The price of crude oil has rebounded strongly since the end of January after closing down nearly 46% in 2014. Is this the beginning of a new upward trend? Or perhaps it’s just a short-term correction before a further decline? While it has proved difficult to predict short-term and long-term price targets on the oil and energy sector as a whole, we believe that 2014’s energy selloff has provided us with an attractive opportunity in the space. Energy master limited partnerships, or MLPs, are publicly traded corporations that combine the tax benefits of a limited partnership with the liquidity of publicly traded securities. We believe that the energy selloff has provided an attractive entry point into this space.

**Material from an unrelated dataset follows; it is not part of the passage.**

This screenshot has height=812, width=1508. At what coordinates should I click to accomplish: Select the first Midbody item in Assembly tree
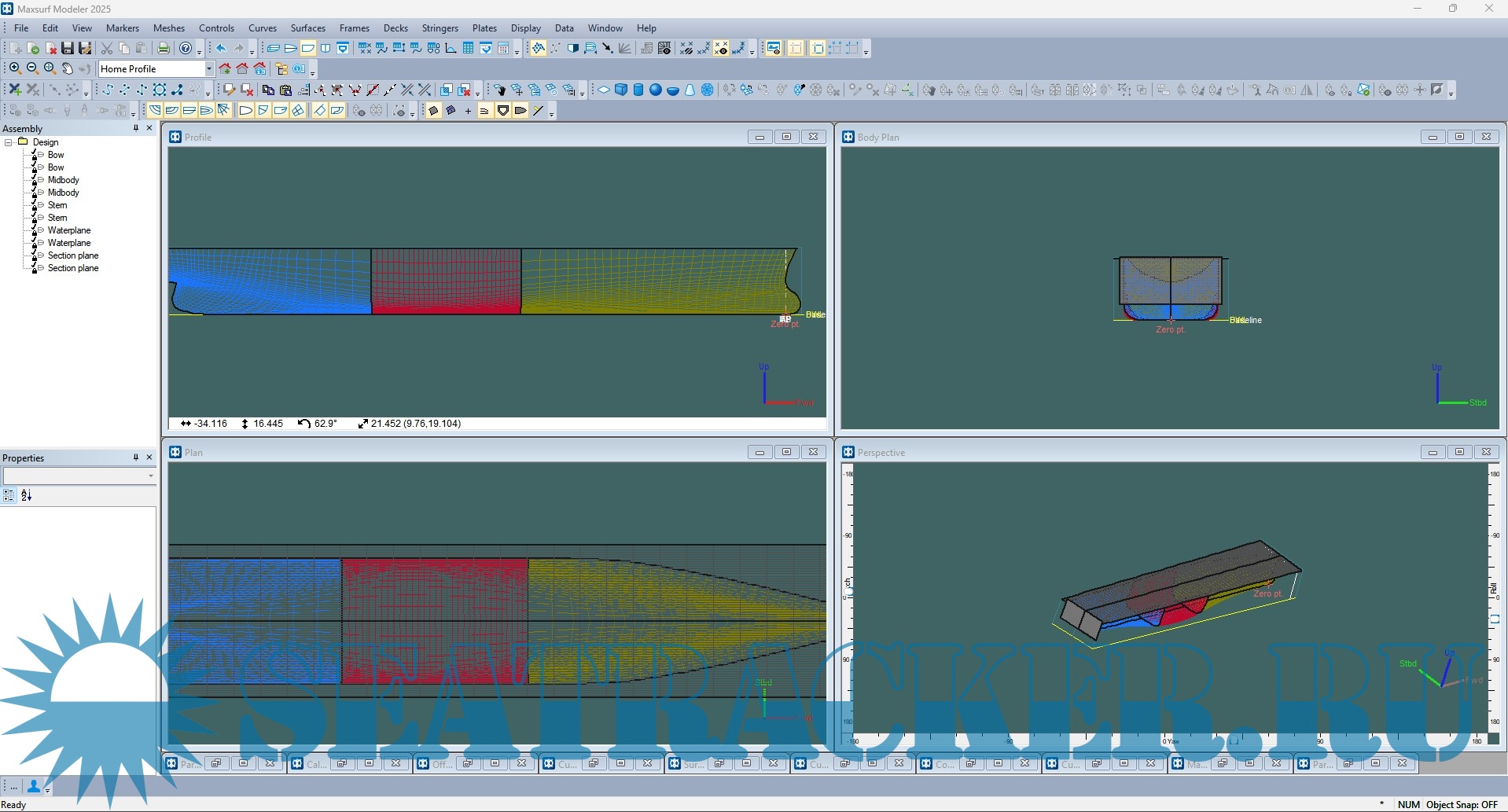63,180
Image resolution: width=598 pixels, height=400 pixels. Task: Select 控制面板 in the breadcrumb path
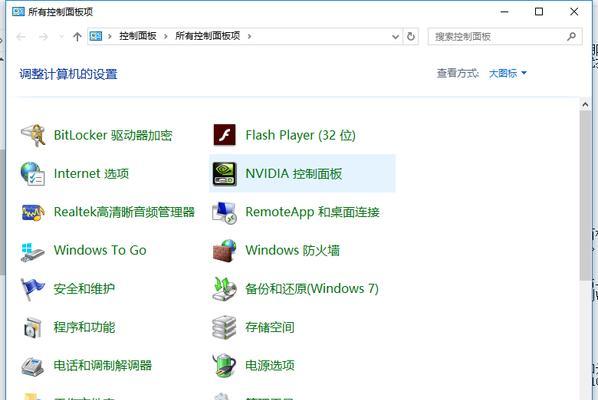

WHY DID OIL PRICES DROP SO LOW? Although there were many factors that affected the price of oil in 2014, there were two key themes that played out – reduced US dependency on foreign oil and OPEC’s decision not to curb oil production. The United States has now become the world’s largest oil producer, which means we now import far less oil than we have in the past. Additionally, the Organization of the Petroleum Exporting Countries (OPEC) failed to reach an agreement this past November to curb global oil production, which continued to send crude prices tumbling.
HOW DOES THIS AFFECT MLPs? Energy prices can have a significant effect on upstream MLPs, which are typically engaged in the exploration and production of oil and natural gas. The area that has piqued our interest, however, is in the midstream MLP space which services the energy sector by providing pipelines, storage, refineries, and processing plants to the exploration and production companies.
WHAT’S YOUR OUTLOOK IN THIS SPACE? As a whole, MLPs took a tremendous hit in October and November, falling as much as 20% from their highs. As such, we believe that this presents a buying opportunity in the midstream space, particularly for income-oriented investors. Many midstream MLPs service the energy sector with long-term contracts, meaning that they have agreed to provide their services for a specific fee. Because that fee structure remains in place, their profits aren’t dependent on high oil prices.